THE IMPACTS OF FERAL DEER

As feral deer populations boom all over Australia, they are causing significant and widespread problems.

They can pose a direct threat to people by causing collisions on our roads, with aggressive behaviour and potentially spreading pathogens affecting human health, such as Leptospirosis and Cryptosporidium.

They also have the potential to cause agricultural and environmental impacts from which it can be very difficult to recover.

Road safety

Causing serious collisions on roads

Feral deer are a significant risk on roads due to their size and unpredictable behaviour.

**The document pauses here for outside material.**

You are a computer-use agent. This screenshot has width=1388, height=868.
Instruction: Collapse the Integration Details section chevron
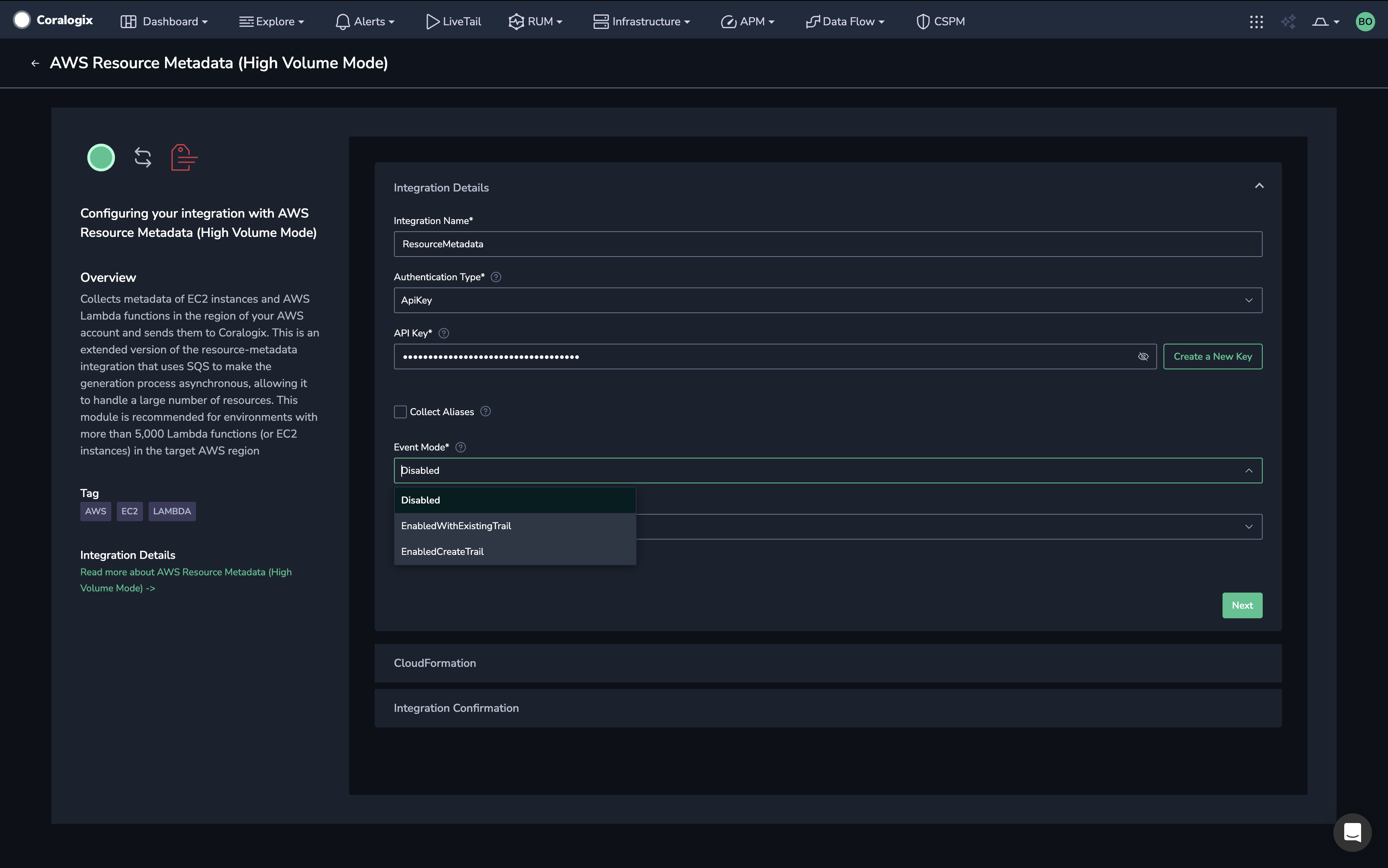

Mature male Red Deer can weigh up to 240kg, which is almost the weight of a Harley Davidson motorbike, and three times the weight of a male red kangaroo.

That’s not something you want to suddenly see on the side of a windy road, especially in the dark.

Agriculture

Reducing the ability of farmers to earn a living

Feral deer are reducing the ability of many Australian farmers to earn a living.

Some farmers are spending more time managing feral deer on their property than they are managing their own livestock.

Other farmers are having to find income off the farm to cover the costs of the impacts of feral deer.  

This is causing significant physical, financial and psychological stress to many farmers in Australia.

The other impacts feral deer have on agriculture include:

  • Competing with livestock for grass and grain, during periods of drought – many deer can easily jump fences up to 2m high.
  • Biting cattle and spreading livestock pests such as cattle ticks, and diseases such as foot and mouth, and lymes disease.
  •  Damaging large areas of fencing.
  • Decimating vineyards and orchards by Ring barking and eating plants down below the soil line.
  • Spreading invasive weeds, which become expensive and difficult for farmers to manage.
Environment

Causing significant damage to native ecosystems

In natural landscapes, feral deer are causing significan damage to biodiversity.

The impacts feral deer have on the environment include:

  • Spreading invasive weeds which take over natural plant species habitat.
  • Creating erosion by eating out ground cover species.
  • Serious impact in all rainforest communities (e.g., subtropical,littoral, and cool temperate rainforests) which are browsed from ground todeer’s reach height e.g., removing mosses, ferns, fungi and epiphytic orchids.
  • Ring barking mature trees, and damaging forests to thepoint of collapse, as male deer rub the ‘velvet’ from their antlers.
  • Spreading invasive weeds which take over natural plant species’ habitat.
  • Fouling waterways including dams, rivers, creeks and wetlands, many of which feed into drinking water catchments.
  • Competing with native animal species for plants and grasses, leading to changes in the ecosystem.